### [PROBLEM TO SOLVE]
I need the lines below from the one with "The height and" down to the one with "Switch to results page 2" reproduced exactly, both ends included, and nothing else.

### [EXERCISE MATERIALS]
- - -
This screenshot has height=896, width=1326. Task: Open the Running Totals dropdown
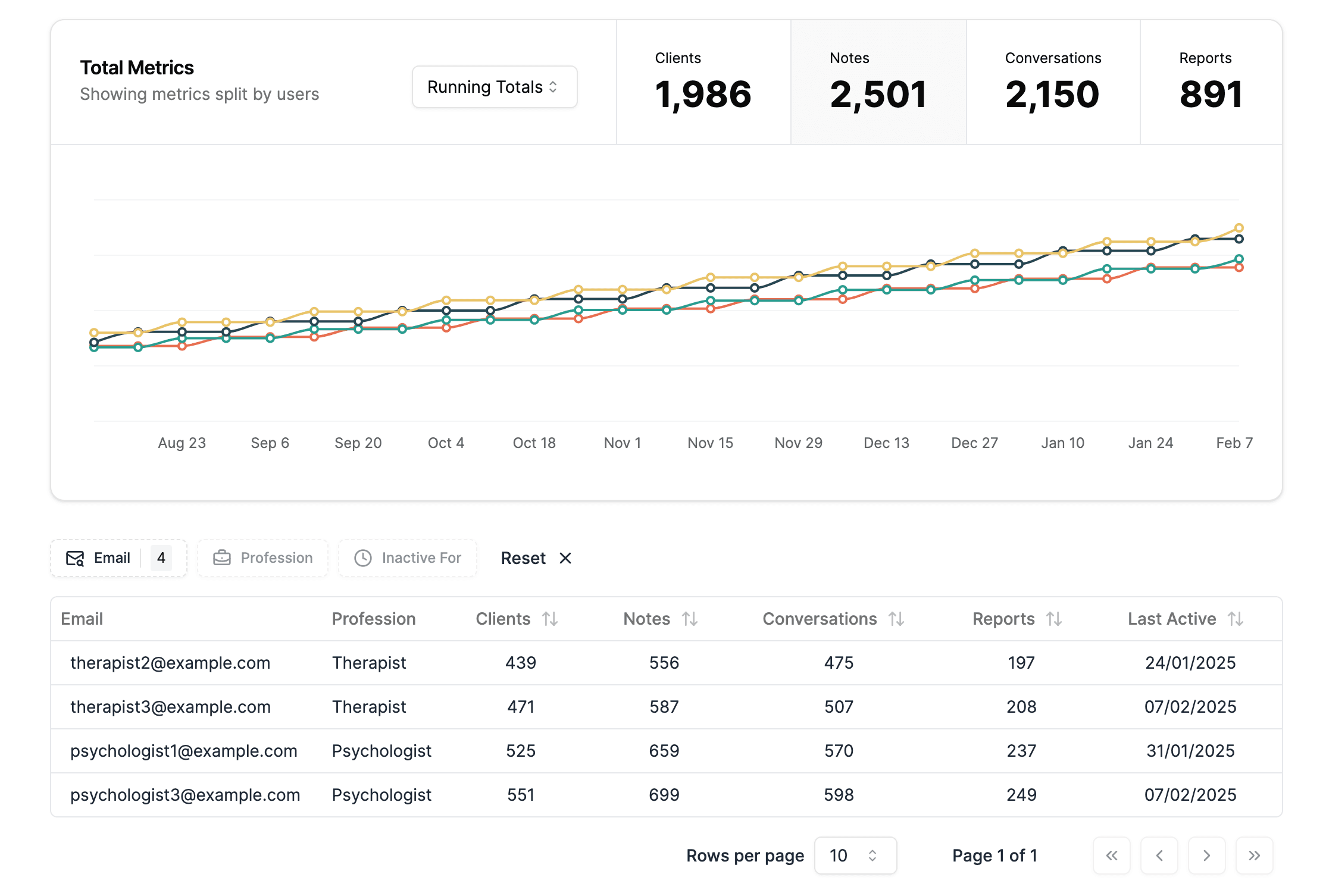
- - -
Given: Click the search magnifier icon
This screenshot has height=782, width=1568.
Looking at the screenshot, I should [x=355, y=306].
- - -
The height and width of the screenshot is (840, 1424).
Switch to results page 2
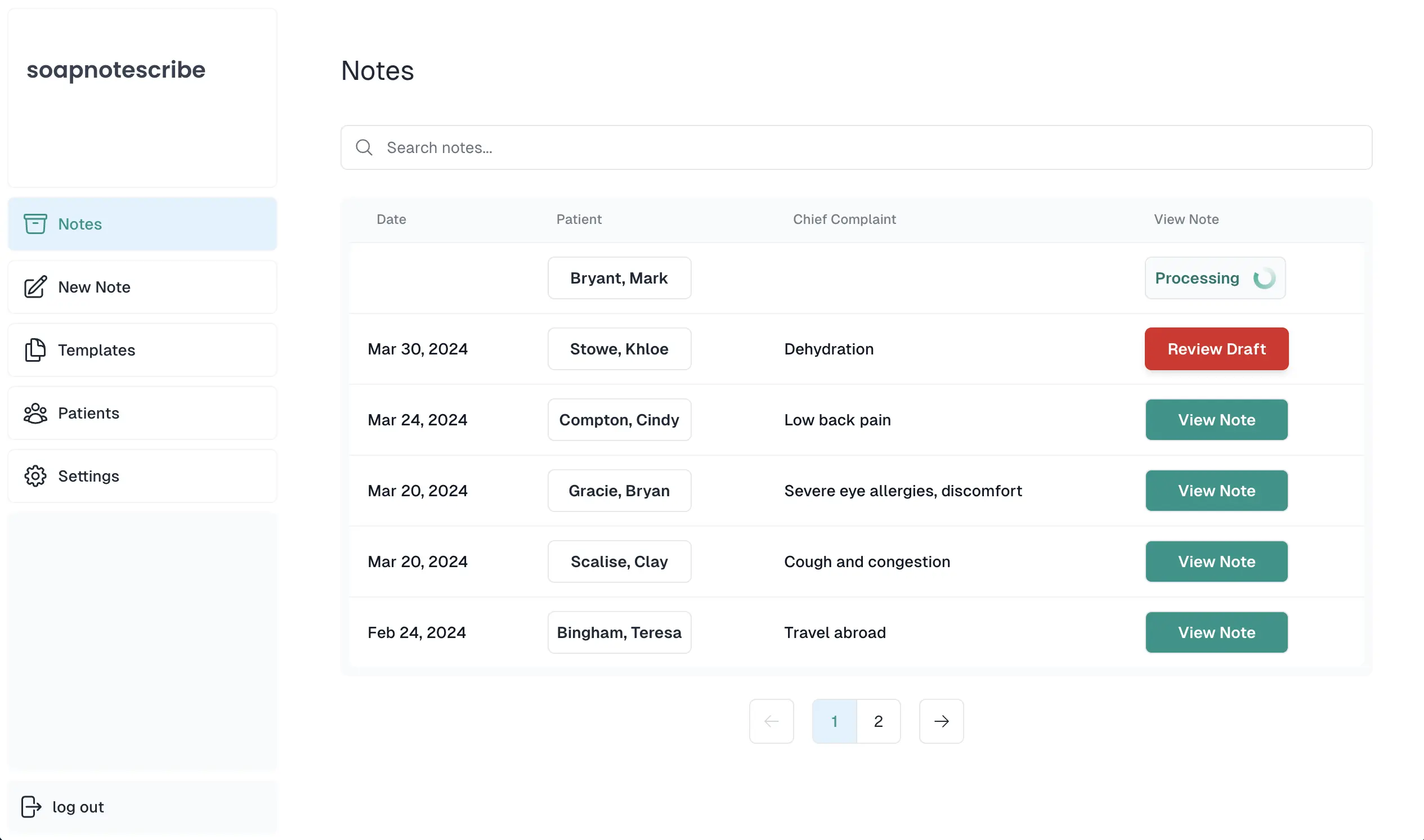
- - -
### [YOUR RESPONSE]
The height and width of the screenshot is (840, 1424).
Switch to results page 2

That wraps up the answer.